:: Quoted text ::
-*-*-
# Mouse and Keyboard Suggestions



## Mr Mindcrime (Mar 17, 2020)

For years I've been using a cheap wireless Logitech mouse and keyboard. Lately they've both been acting a little strange with slow response and jerkiness. I've got a pretty solid computer setup but for some reason I've never considered investing a penny in mice and keyboards. 

Both my sons are avid gamers and they've been trying to convince me to spend a little on upgrading the keyboard and mouse. One is very big on Razer and the other on Logitech. After researching both companies, I see lots to get excited about. 

My question to this community is.. in the DAW world is there anything in particular to be looking for in new peripherals and do you have any recommendations on higher end keyboards and mice? Obviously my sons are steering me towards gaming equipment, but would those also be suitable to work with a DAW such as Cubase? I like the programmable potential of the mouse for example but is that really practical or useful in our world here?

Thanks for any help.
Roger


----------



## Vonk (Mar 17, 2020)
-*-*-
:: Tasks and exercises ::
1. List every company or software product named in Mr Mindcrime's post in the forum thread on mouse and keyboard suggestions.
2. In the forum thread on mouse and keyboard suggestions, what problems have the old wireless mouse and keyboard been showing lately?

:: Collected material ::
-*-*-
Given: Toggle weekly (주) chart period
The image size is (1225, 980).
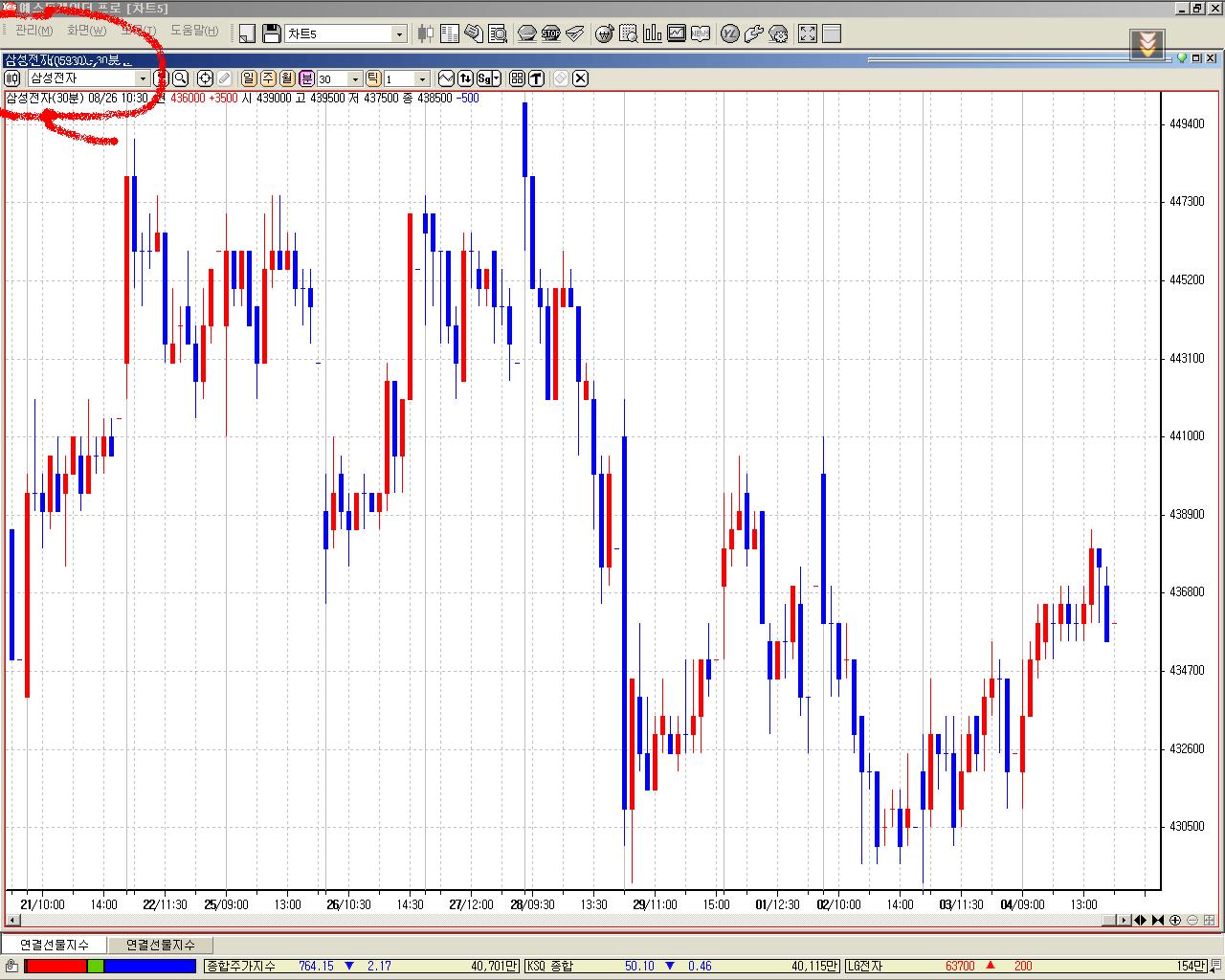Looking at the screenshot, I should (x=268, y=78).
-*-*-
:: Results of the exercise ::
1. Logitech, Razer, Cubase

2. Slow response and jerkiness.